Keeping the GPU context when switching mobile apps was always a challenge, though, and often the animation state would need to be rebuilt if the context was dropped. I'd assume that's still an issue something like Lottie needs to handle, whether it does so under the hood or not...

On iOS, you schedule animations (and all UI updates, period) on the main thread. iOS is then free to make those happen in a non blocking way. iOS dev 101 is “don't do long synchronous work on the main thread because your app will lose the ability to update its UI for the duration”
Lottie was running the animations on the main thread, via CADisplayLink.

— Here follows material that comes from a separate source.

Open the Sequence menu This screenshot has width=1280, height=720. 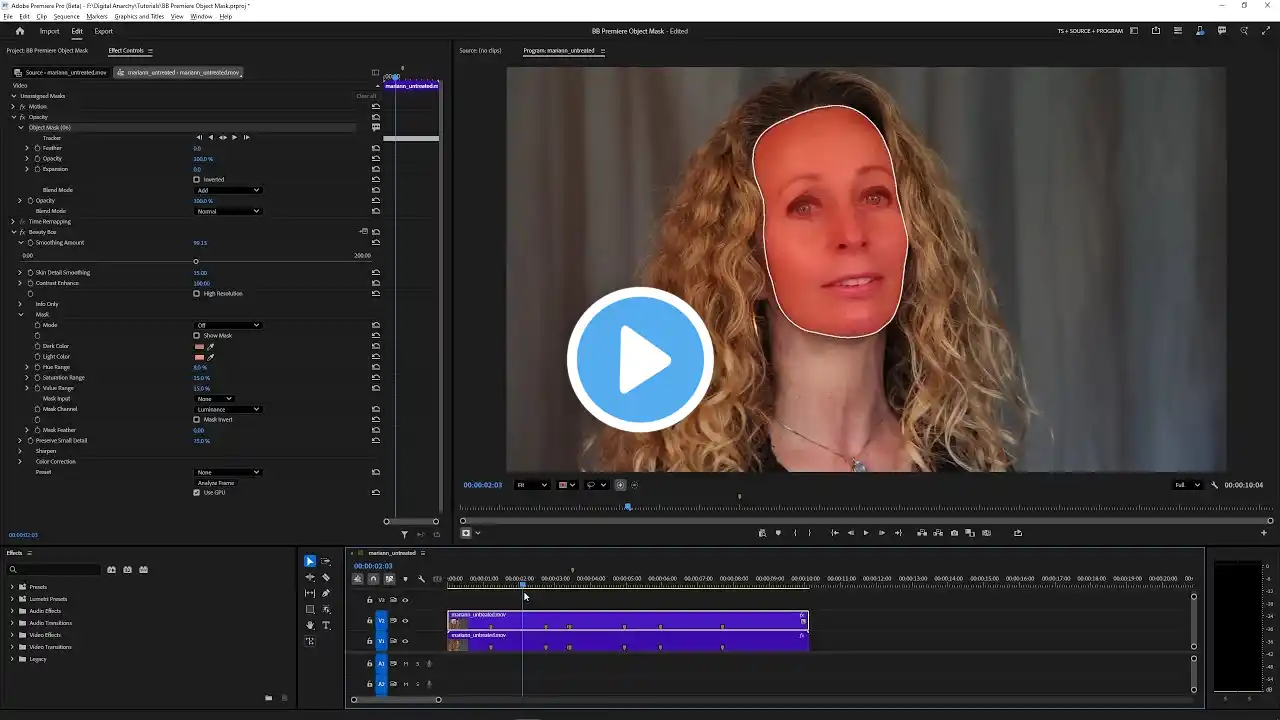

By the way, you can “schedule” animations from any thread if you use CoreAnimation directly. CALayers are thread-safe. You just need to manage the CATransaction yourself.

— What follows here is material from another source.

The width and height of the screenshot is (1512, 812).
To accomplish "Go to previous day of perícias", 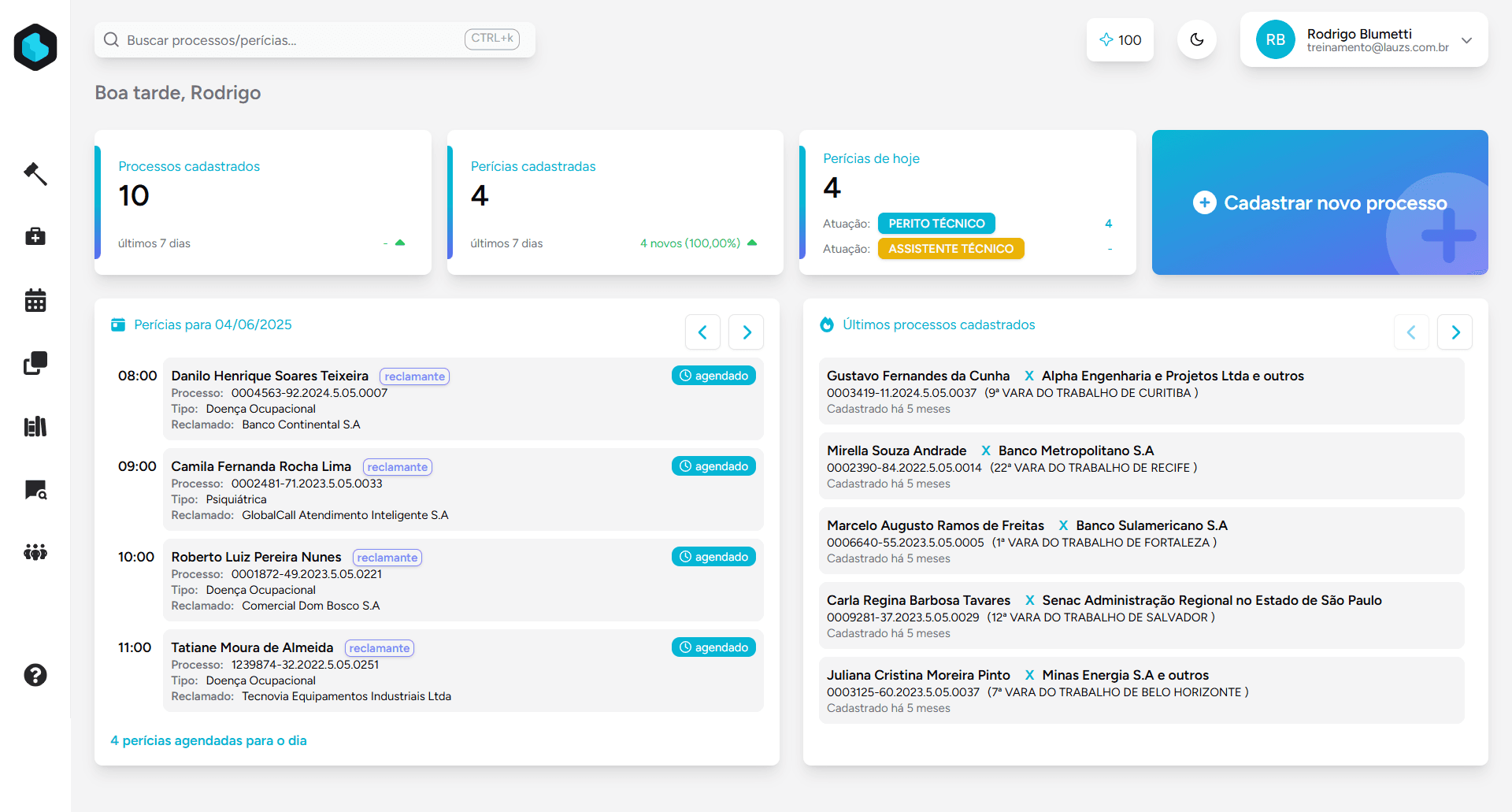I will [x=702, y=332].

Also, trying to explain “iOS 101” to Marcel Weiher is a bit rich…

Scheduling an animation from the main thread is very different from running the animation on the main thread:

> Once per frame, Lottie would execute code on the main thread to advance the progress of the animation and re-render its content

It's common for all client apps to not block the main thread be it iOS, Android or Web
GPUs have no concept of animation. A frame rendered by a GPU has a fixed state, usually computed on the CPU. Until recently, this was usually done on the main thread, because graphics APIs had poor support for being used from multiple threads. I have no idea what AirBNB was doing to fail 60Hz on rather simple scenes with a single thread, but you can rest assured that it is possible without multiple threads or even processes.
The point is that iOS has always used a separate process for computing the GPU state. Android does this on the main thread, which is why Android feels like garbage. And I say this as a former Android developer. Animations on Android feel like peanut butter. They always will until they are moved off the main thread.
No, it has not. If you talked to the GPU through OpenGL, you did it on the main thread. You pass all the state that you computed in that thread. Chances are you computed that state in that thread too.

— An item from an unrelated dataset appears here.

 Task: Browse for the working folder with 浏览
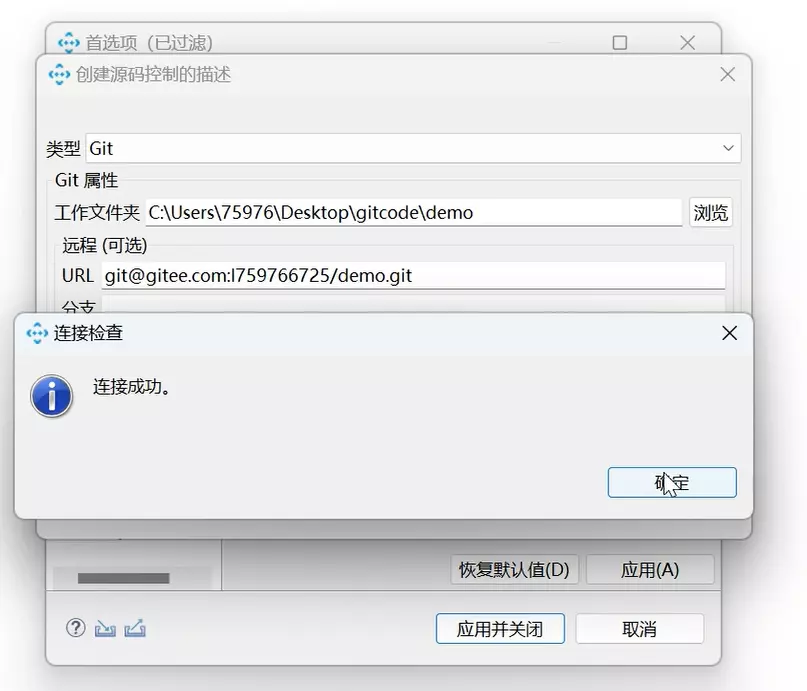click(710, 212)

There are some optimizations regarding e.g. scrolling being computed in a different thread/process (still on the CPU) before compositing (on the GPU) but that is not a requirement for smooth animation.

That's not technically correct(which is always the best kind of correct :) ), HWUI has been multithreaded for quite a long while now. That doesn't prevent apps from doing bad things but it's been possible to do smooth animation on Android since the days of project butter.
My low-end Android device disagrees. Eight cores @ 2.3ghz and _everything_ stutters, on a barebones OS with nothing installed.

Pixel phones fare a lot better, but I suspect it's just a result of their sheer processing power.

> barebones OS

Android is the opposite of barebones. It comes loaded with crap, much of it is using "stop the world" garbage collection while also producing lots of garbage. Building on Java is Android's original sin. You could still build an NDK app, talk to OpenGL, and hit 60Hz on low-end devices, years ago, but that's not how most stuff is developed. There are layers upon layers of crap between applications and the hardware, to the point where apparently people have come to believe that you need special OS interfaces to do smooth animation.

How do you animate on the HWUI thread?